OBJECTIVE A. In the listing below, write each line from the one with "2018–19 (37, 1468)" through the one with "1986–87 (37, 538)" as a string in a JSON list, one string per line and no blank lines.

═════ PASSAGE TO READ

This version was saved 11 years, 5 months ago View current version     Page history
Saved by Pete Scholtes
on February 10, 2013 at 6:15:43 pm


 Course summary: This year (2012-2013), Humanities class is called Civics & Economics. In this four-quarter course, students learn how American society works, how to participate and succeed in it, and how to make it better.


Jump to current unit:


Previous units:

1st Quarter:

2nd Quarter:

3rd Quarter:


Next unit (still being created):

Unit 7: Bill of Rights


Required textbook: You will receive an assigned copy of the textbook we'll be using, Civics: Participating in Government, by James E. Davis and Phyllis Fernlund. Bring this book to class every day. If necessary, use a locker (see Krissy for combinations) and a backpack. The replacement cost for a missing book is $15.


Credits: Civics & Econ is required to graduate. (See Social Studies Scope and Sequence for social studies graduation requirements.) The course is divided into 11 units spread over four quarters. One credit is awarded per quarter, four credits total for the course: two credits for economics, two credits for civics. 1st and 3rd Quarter count as civics. 2nd and 4th count as economics. Both subjects overlap all quarters, however, and U.S. History comes into play as well. See Civics and Economics: Units and Learning Goals for a full list of learning goals aligned with state standards.

══════════
═════ DATA FOR THE TASK

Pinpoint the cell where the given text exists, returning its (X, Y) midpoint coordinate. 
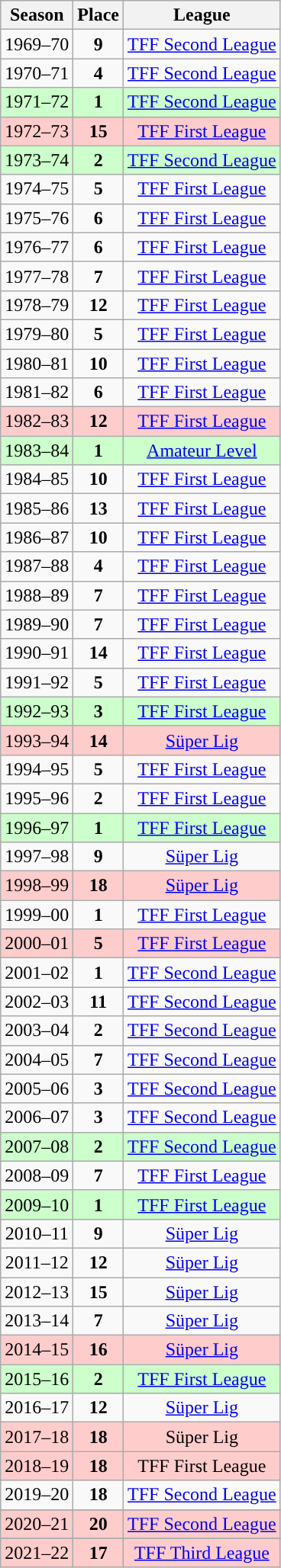
2018–19 (37, 1468)
2005–06 (37, 1090)
League (202, 15)
2006–07 (37, 1119)
1972–73 (37, 131)
1971–72 (37, 102)
Season (37, 15)
2011–12 (37, 1264)
1979–80 (37, 334)
1976–77 (37, 247)
1998–99 (37, 887)
2003–04 (37, 1032)
1996–97 (37, 828)
1984–85 (37, 480)
1999–00 (37, 916)
13 (99, 509)
1981–82 (37, 393)
2000–01 (37, 945)
1975–76 (37, 218)
Place (99, 15)
1977–78 (37, 276)
1992–93 (37, 712)
2010–11 (37, 1235)
1982–83 (37, 422)
1993–94 (37, 741)
1985–86 (37, 509)
2019–20 (37, 1497)
11 (99, 1003)
TFF Third League (202, 1555)
1991–92 (37, 683)
1994–95 (37, 770)
2020–21 (37, 1526)
20 (99, 1526)
1995–96 (37, 799)
1989–90 (37, 625)
2009–10 (37, 1206)
1969–70 (37, 44)
2015–16 (37, 1381)
1970–71 (37, 73)
2008–09 (37, 1177)
2004–05 (37, 1061)
1990–91 (37, 654)
Amateur Level (202, 451)
2017–18 (37, 1439)
1987–88 (37, 567)
2001–02 (37, 974)
1988–89 (37, 596)
1986–87 (37, 538)
1983–84 (37, 451)
1974–75 (37, 189)
2013–14 (37, 1323)
2012–13 (37, 1294)
2014–15 (37, 1352)
2007–08 (37, 1148)
1980–81 (37, 364)
1978–79 (37, 305)
2016–17 (37, 1410)
16 (99, 1352)
2021–22 (37, 1555)
1973–74 (37, 160)
1997–98 (37, 858)
17 (99, 1555)
2002–03 (37, 1003)
Locate the cell with the specified text and output its (X, Y) center coordinate. 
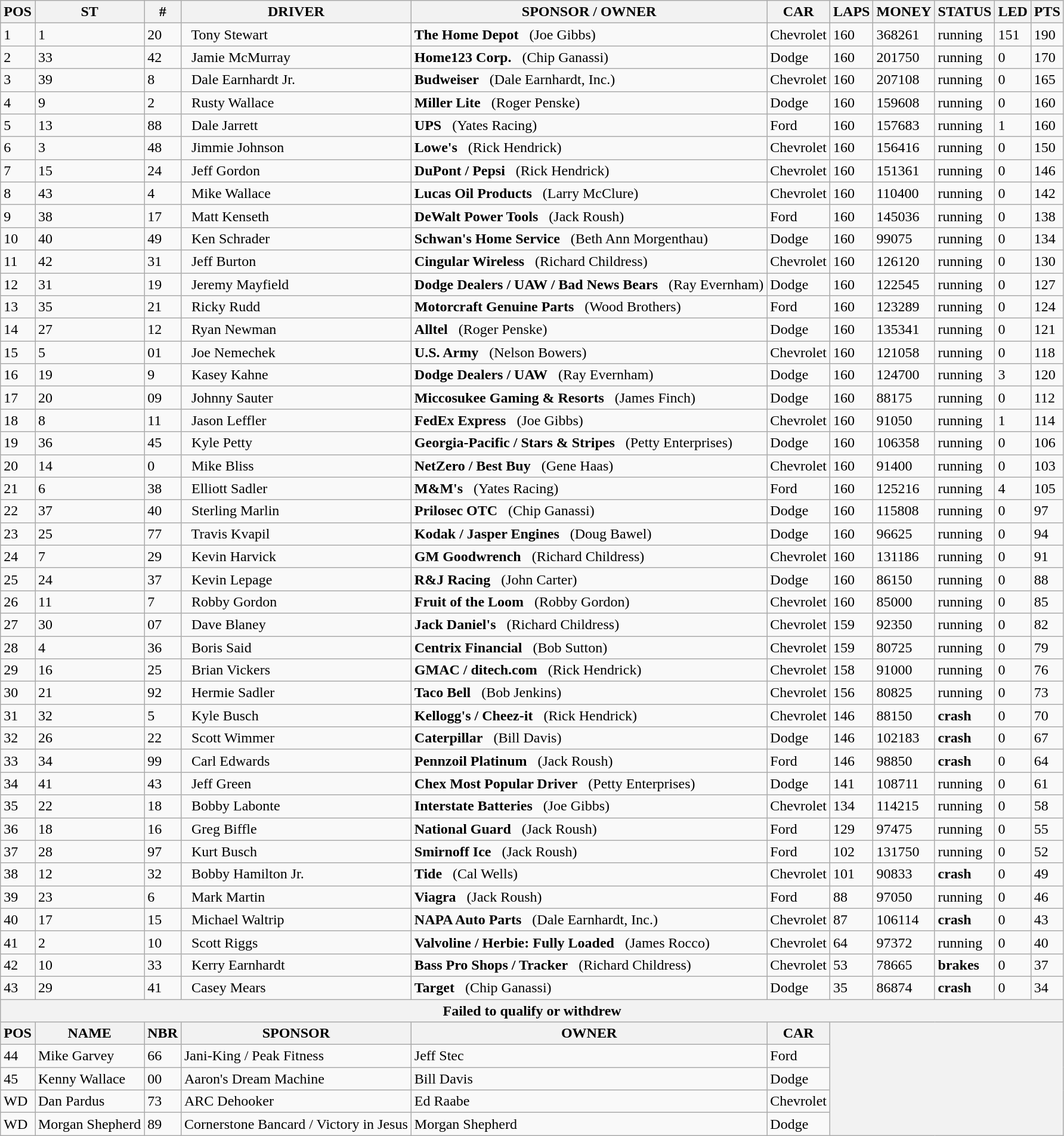
131186 (904, 556)
Kevin Lepage (296, 579)
94 (1047, 534)
130 (1047, 261)
SPONSOR (296, 1034)
Kodak / Jasper Engines (Doug Bawel) (589, 534)
FedEx Express (Joe Gibbs) (589, 420)
Jimmie Johnson (296, 148)
103 (1047, 466)
Greg Biffle (296, 829)
86874 (904, 988)
Kenny Wallace (89, 1079)
Elliott Sadler (296, 488)
Jeff Stec (589, 1056)
Tide (Cal Wells) (589, 874)
NAME (89, 1034)
Bass Pro Shops / Tracker (Richard Childress) (589, 965)
Kasey Kahne (296, 375)
150 (1047, 148)
96625 (904, 534)
Travis Kvapil (296, 534)
Kevin Harvick (296, 556)
Michael Waltrip (296, 920)
90833 (904, 874)
159608 (904, 103)
Ryan Newman (296, 330)
Mike Bliss (296, 466)
Valvoline / Herbie: Fully Loaded (James Rocco) (589, 942)
207108 (904, 80)
201750 (904, 57)
165 (1047, 80)
OWNER (589, 1034)
Caterpillar (Bill Davis) (589, 738)
91050 (904, 420)
121 (1047, 330)
110400 (904, 193)
STATUS (965, 12)
Georgia-Pacific / Stars & Stripes (Petty Enterprises) (589, 443)
88175 (904, 398)
Schwan's Home Service (Beth Ann Morgenthau) (589, 239)
79 (1047, 647)
Jeremy Mayfield (296, 284)
99075 (904, 239)
97475 (904, 829)
92350 (904, 624)
Matt Kenseth (296, 216)
46 (1047, 897)
brakes (965, 965)
Johnny Sauter (296, 398)
115808 (904, 511)
102183 (904, 738)
Jason Leffler (296, 420)
80825 (904, 693)
00 (163, 1079)
UPS (Yates Racing) (589, 125)
129 (852, 829)
Dan Pardus (89, 1102)
70 (1047, 716)
Lowe's (Rick Hendrick) (589, 148)
142 (1047, 193)
156 (852, 693)
Budweiser (Dale Earnhardt, Inc.) (589, 80)
Joe Nemechek (296, 352)
SPONSOR / OWNER (589, 12)
190 (1047, 35)
Jeff Burton (296, 261)
Rusty Wallace (296, 103)
Mike Wallace (296, 193)
125216 (904, 488)
151361 (904, 171)
R&J Racing (John Carter) (589, 579)
Boris Said (296, 647)
78665 (904, 965)
NAPA Auto Parts (Dale Earnhardt, Inc.) (589, 920)
131750 (904, 852)
91 (1047, 556)
Jack Daniel's (Richard Childress) (589, 624)
85000 (904, 602)
Kyle Petty (296, 443)
135341 (904, 330)
122545 (904, 284)
Jeff Gordon (296, 171)
77 (163, 534)
Bobby Hamilton Jr. (296, 874)
Kerry Earnhardt (296, 965)
151 (1013, 35)
Aaron's Dream Machine (296, 1079)
Failed to qualify or withdrew (532, 1011)
102 (852, 852)
Casey Mears (296, 988)
80725 (904, 647)
158 (852, 670)
Taco Bell (Bob Jenkins) (589, 693)
55 (1047, 829)
ARC Dehooker (296, 1102)
Bill Davis (589, 1079)
Alltel (Roger Penske) (589, 330)
07 (163, 624)
114 (1047, 420)
106358 (904, 443)
Cingular Wireless (Richard Childress) (589, 261)
106114 (904, 920)
105 (1047, 488)
M&M's (Yates Racing) (589, 488)
Smirnoff Ice (Jack Roush) (589, 852)
09 (163, 398)
99 (163, 761)
53 (852, 965)
Dale Earnhardt Jr. (296, 80)
Kurt Busch (296, 852)
Kellogg's / Cheez-it (Rick Hendrick) (589, 716)
MONEY (904, 12)
85 (1047, 602)
Centrix Financial (Bob Sutton) (589, 647)
Sterling Marlin (296, 511)
Kyle Busch (296, 716)
U.S. Army (Nelson Bowers) (589, 352)
61 (1047, 784)
170 (1047, 57)
Scott Riggs (296, 942)
Cornerstone Bancard / Victory in Jesus (296, 1124)
Dodge Dealers / UAW / Bad News Bears (Ray Evernham) (589, 284)
112 (1047, 398)
138 (1047, 216)
92 (163, 693)
Miller Lite (Roger Penske) (589, 103)
Home123 Corp. (Chip Ganassi) (589, 57)
NetZero / Best Buy (Gene Haas) (589, 466)
89 (163, 1124)
National Guard (Jack Roush) (589, 829)
126120 (904, 261)
Jeff Green (296, 784)
Mark Martin (296, 897)
PTS (1047, 12)
GM Goodwrench (Richard Childress) (589, 556)
Dave Blaney (296, 624)
101 (852, 874)
44 (18, 1056)
Motorcraft Genuine Parts (Wood Brothers) (589, 307)
DeWalt Power Tools (Jack Roush) (589, 216)
01 (163, 352)
Carl Edwards (296, 761)
120 (1047, 375)
86150 (904, 579)
Lucas Oil Products (Larry McClure) (589, 193)
LAPS (852, 12)
Ken Schrader (296, 239)
124 (1047, 307)
108711 (904, 784)
ST (89, 12)
157683 (904, 125)
123289 (904, 307)
NBR (163, 1034)
91000 (904, 670)
88150 (904, 716)
114215 (904, 806)
Jani-King / Peak Fitness (296, 1056)
91400 (904, 466)
97050 (904, 897)
Dodge Dealers / UAW (Ray Evernham) (589, 375)
66 (163, 1056)
Chex Most Popular Driver (Petty Enterprises) (589, 784)
DuPont / Pepsi (Rick Hendrick) (589, 171)
Miccosukee Gaming & Resorts (James Finch) (589, 398)
127 (1047, 284)
# (163, 12)
Ed Raabe (589, 1102)
Target (Chip Ganassi) (589, 988)
82 (1047, 624)
DRIVER (296, 12)
Hermie Sadler (296, 693)
Brian Vickers (296, 670)
368261 (904, 35)
The Home Depot (Joe Gibbs) (589, 35)
76 (1047, 670)
Tony Stewart (296, 35)
Fruit of the Loom (Robby Gordon) (589, 602)
Viagra (Jack Roush) (589, 897)
Robby Gordon (296, 602)
121058 (904, 352)
141 (852, 784)
LED (1013, 12)
Interstate Batteries (Joe Gibbs) (589, 806)
97372 (904, 942)
87 (852, 920)
106 (1047, 443)
Dale Jarrett (296, 125)
Ricky Rudd (296, 307)
98850 (904, 761)
145036 (904, 216)
58 (1047, 806)
118 (1047, 352)
67 (1047, 738)
GMAC / ditech.com (Rick Hendrick) (589, 670)
156416 (904, 148)
Prilosec OTC (Chip Ganassi) (589, 511)
Pennzoil Platinum (Jack Roush) (589, 761)
Bobby Labonte (296, 806)
Scott Wimmer (296, 738)
48 (163, 148)
Jamie McMurray (296, 57)
124700 (904, 375)
52 (1047, 852)
Mike Garvey (89, 1056)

══════════

OBJECTIVE B. On the course page, how much does it cost to replace a missing textbook?

FULL RESPONSE A.
[
  "2018–19 (37, 1468)",
  "2005–06 (37, 1090)",
  "League (202, 15)",
  "2006–07 (37, 1119)",
  "1972–73 (37, 131)",
  "1971–72 (37, 102)",
  "Season (37, 15)",
  "2011–12 (37, 1264)",
  "1979–80 (37, 334)",
  "1976–77 (37, 247)",
  "1998–99 (37, 887)",
  "2003–04 (37, 1032)",
  "1996–97 (37, 828)",
  "1984–85 (37, 480)",
  "1999–00 (37, 916)",
  "13 (99, 509)",
  "1981–82 (37, 393)",
  "2000–01 (37, 945)",
  "1975–76 (37, 218)",
  "Place (99, 15)",
  "1977–78 (37, 276)",
  "1992–93 (37, 712)",
  "2010–11 (37, 1235)",
  "1982–83 (37, 422)",
  "1993–94 (37, 741)",
  "1985–86 (37, 509)",
  "2019–20 (37, 1497)",
  "11 (99, 1003)",
  "TFF Third League (202, 1555)",
  "1991–92 (37, 683)",
  "1994–95 (37, 770)",
  "2020–21 (37, 1526)",
  "20 (99, 1526)",
  "1995–96 (37, 799)",
  "1989–90 (37, 625)",
  "2009–10 (37, 1206)",
  "1969–70 (37, 44)",
  "2015–16 (37, 1381)",
  "1970–71 (37, 73)",
  "2008–09 (37, 1177)",
  "2004–05 (37, 1061)",
  "1990–91 (37, 654)",
  "Amateur Level (202, 451)",
  "2017–18 (37, 1439)",
  "1987–88 (37, 567)",
  "2001–02 (37, 974)",
  "1988–89 (37, 596)",
  "1986–87 (37, 538)"
]

FULL RESPONSE B. $15